Australia To Cut Corporate Watchdog Funding

The Australian government is planning to cut funding for its corporate watchdog, despite the regulator warning that a lack of resources has already limited its effectiveness. Reports in Reuters said the Australian Securities and Investment Commission (ASIC) could see cuts of 8 percent over the next four years, according to government budget documents.

Thomas Clarke, a professor at the University of Technology, Sydney business school, said, “These cuts are not large cuts but they’re significant to the public’s mind and they’re significant for the morale and strength of resolve of the regulators concerned.”

According to Reuters, the ASIC recently warned that “limited resources” hampered its ability to identify long-running misconduct in Australia’s financial sector, revealed via an ongoing Royal Commission inquiry.
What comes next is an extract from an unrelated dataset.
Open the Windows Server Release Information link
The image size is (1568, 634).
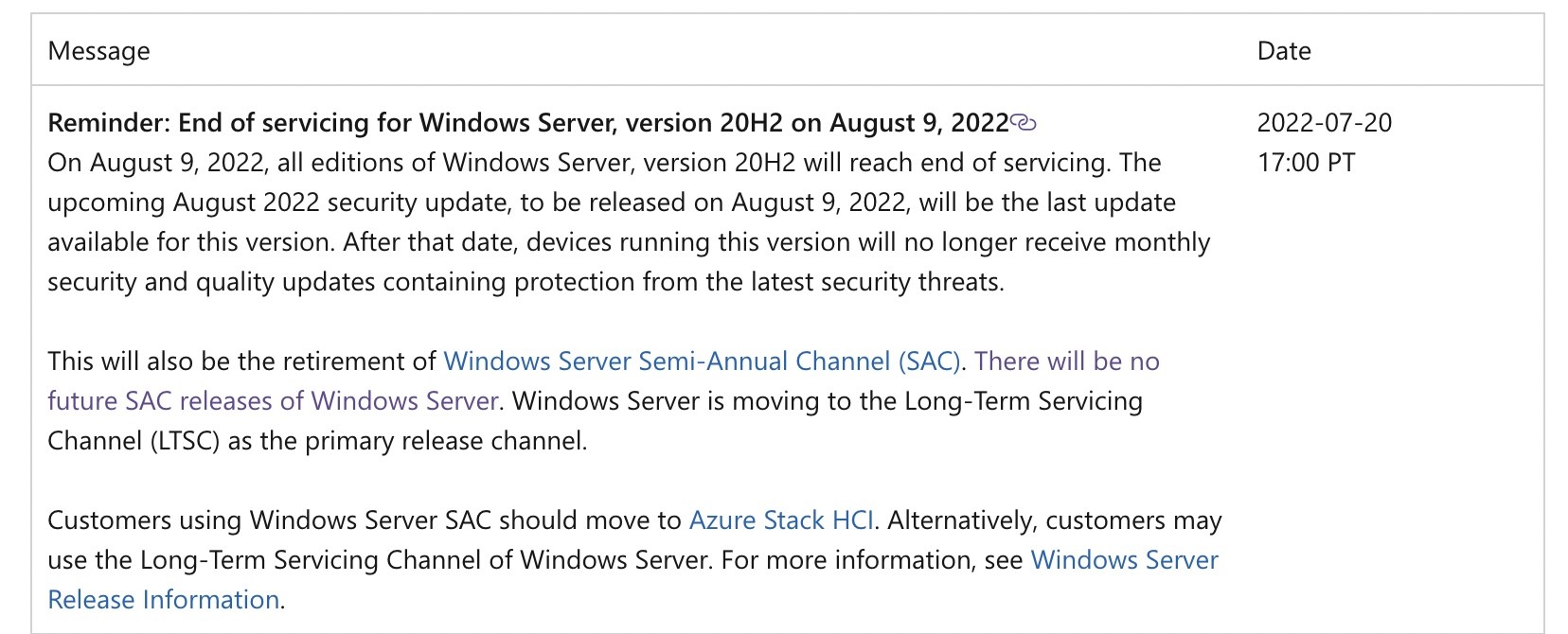coord(633,580)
“One of the principal lessons of the Royal Commission in recent weeks has been ASIC’s toothless handling of the banks over the last ten years,” Clarke added. “I think the public will interpret this budget cut as giving up on ASIC to some extent, which is exactly the wrong signal.”

Another expert, Melbourne University professor of corporate law Ian Ramsay, told Reuters that the cuts are “unfortunate.”

“If anything, we would expect more work from ASIC in terms of investigations and possible prosecutions,” he said.

In addition, a spokesperson for Kelly O’Dwyer, Australia’s Minister for Revenue and Financial Services, said in a statement that “funding and personnel fluctuates from time to time” for the ASIC.

Last month, the Royal Commission probed the nation’s financial services industry and found “unconscionable” conduct by the nation’s largest listed wealth manager, AMP, in addition to various major banks. Such banks included the Commonwealth Bank of Australia, which was announced in the Commission’s preliminary findings of the investigation.

Government watchdogs have faced criticism in recent months for their inability to effectively crack down on bank misconduct after the government initially decided not to open an investigation in the banking sector. Criticism from lawmakers eventually led to the Minister for Finance and Revenue to launch the probe.